Filed Monday by Young Advocates For A Fair Education [Yaffed], the suit takes aim at the recently-passed Felder Amendment, which will exempt a highly specific set of schools from state guidelines that require private schools to offer a "substantially equivalent" curriculum to their public counterparts. The exemption—for nonprofit institutions offering long school days and bilingual programs—would allow the religious institutions to continue spurning secular instruction in favor of an education almost exclusively limited to Judaic studies, the complaint alleges.

"It's an attempt to shield the ultra-Orthodox yeshivas from the law, because only they meet these requirements," Naftuli Moster, the founder of Yaffed, told Gothamist. "At this point, there are tens of thousand of children here in New York who are literally being denied a basic education the likes of which we just don't see in modern, developed countries."

A report released last year by the group claims that the lack of secular education leaves "young men lack[ing] the requisite skills to obtain employment with a decent income to support themselves and their (often large) families." Girls, who are prohibited from becoming rabbis or studying the Talmud, actually receive better educations, Moster noted.

The suit names the state education commissioner and the chancellor of the State Board of Regents as defendants, as well as Governor Andrew Cuomo, who signed the amendment into law in April of this year.

According to the complaint, the amendment was the brain child of ultra-Orthodox Jewish community leaders opposed to educational oversight in the Satmar community of Kiryas Joel, New York. With the help of state Senator Simcha Felder, those leaders were able to execute "a deliberately timed plan to hijack the negotiations for the New York state budget," the suit alleges, "to inoculate the ultra-Orthodox Jewish non-public schools from scrutiny."

While technically a Democrat, Felder caucuses with Republicans, providing them with a one-vote margin in the 63-member body. In exchange, the GOP leadership has been known to shower the Borough Park representative with money and political support, even when he's threatening to derail a $168 billion budget.

While the laws governing New York's yeshivas are passed in Albany, enforcement of those laws falls to local districts. After Yaffed filed specific complaints in 2015, the city's Department of Education said they were investigating the yeshivas, though they were later accused of stalling the investigation for "political reasons." In the midst of that probe, Mayor Bill de Blasio effusively praised Crown Heights yeshiva Oholei Torah, which has reportedly left students without basic reading and writing skills.

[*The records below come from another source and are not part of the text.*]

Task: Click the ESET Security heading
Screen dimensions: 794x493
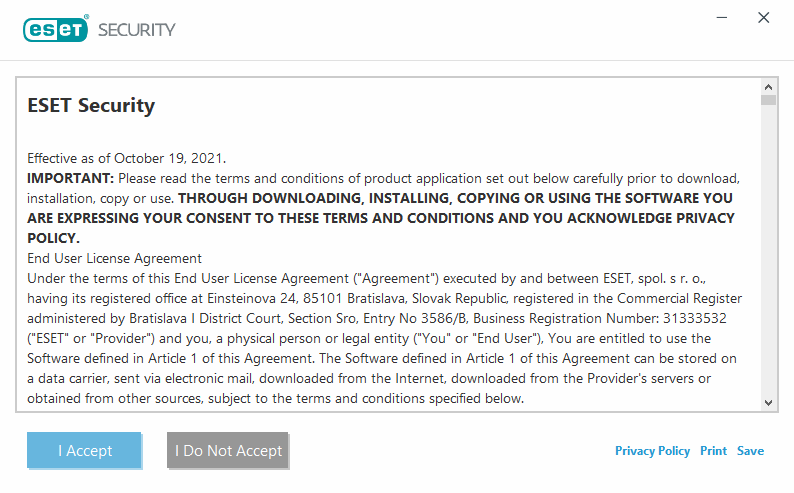Action: pos(91,105)
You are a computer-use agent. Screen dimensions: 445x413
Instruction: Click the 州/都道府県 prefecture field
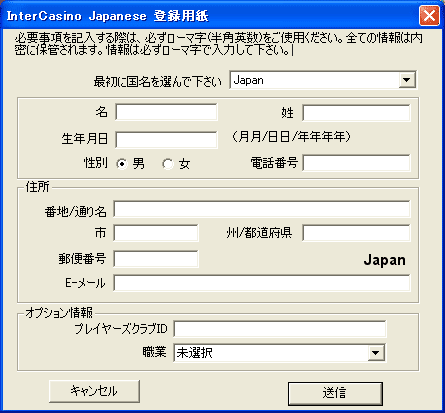pyautogui.click(x=356, y=233)
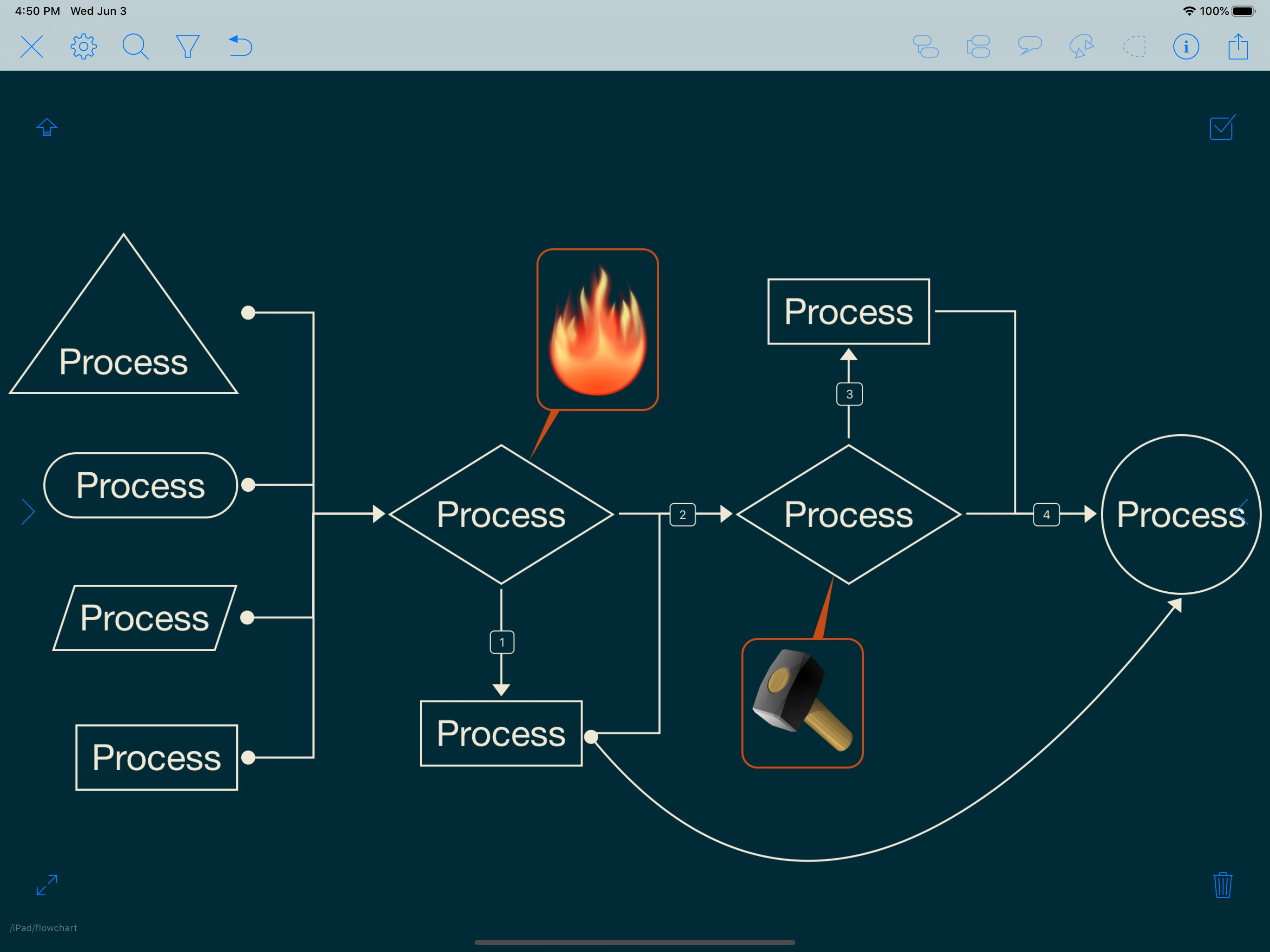Tap the upload arrow icon top left
Image resolution: width=1270 pixels, height=952 pixels.
46,127
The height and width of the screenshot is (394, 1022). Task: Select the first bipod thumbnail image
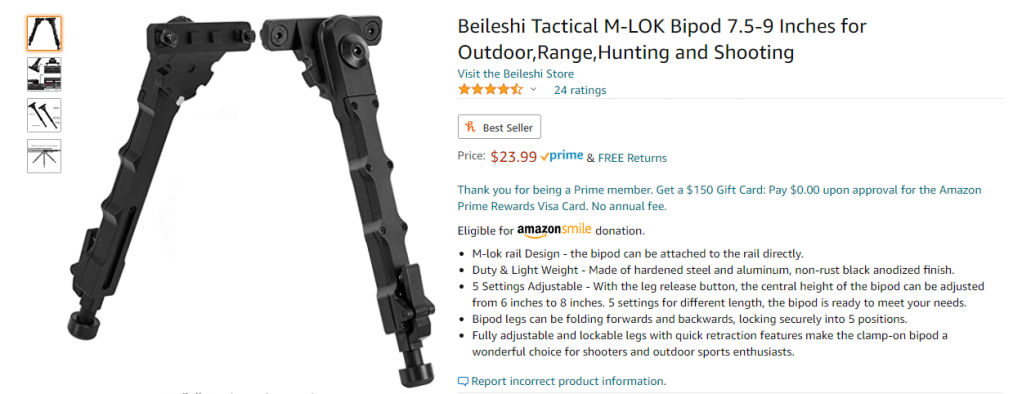click(44, 33)
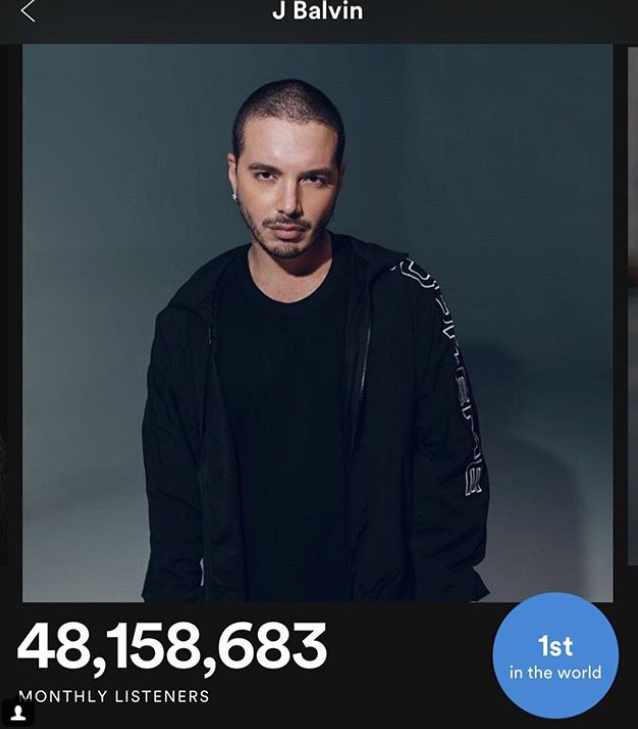
Task: Tap the tagged people icon in the corner
Action: click(x=18, y=713)
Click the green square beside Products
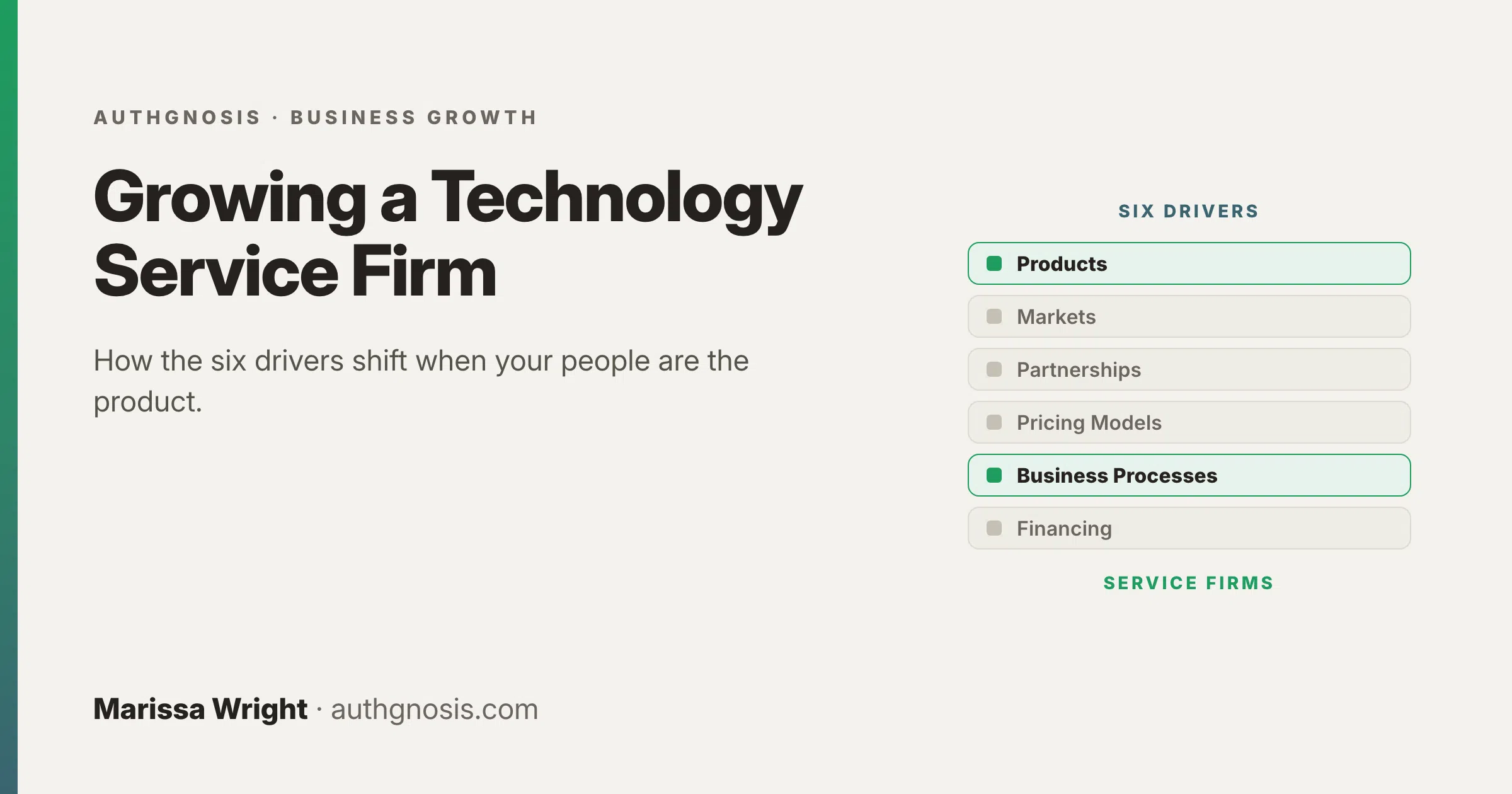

But three years into the DOE's investigation, and after they'd blown past several deadlines, the state education department was finally set to roll out new guidelines that, according to Mosher, could bring yeshivas under compliance with New York's laws. "The state was finally going to get its act together and start revising how the law is enforced, and the yeshivas got nervous, and that's why they got Simcha Felder to change the law," says Moster.

A spokesperson for the DOE told Gothamist that "New York City students must get a high-quality education," and added that they intend to deliver a report soon. The agency has visited 15 of 30 schools for which they've received complaints, the spokesperson added.

Attempts to reach Felder were not successful.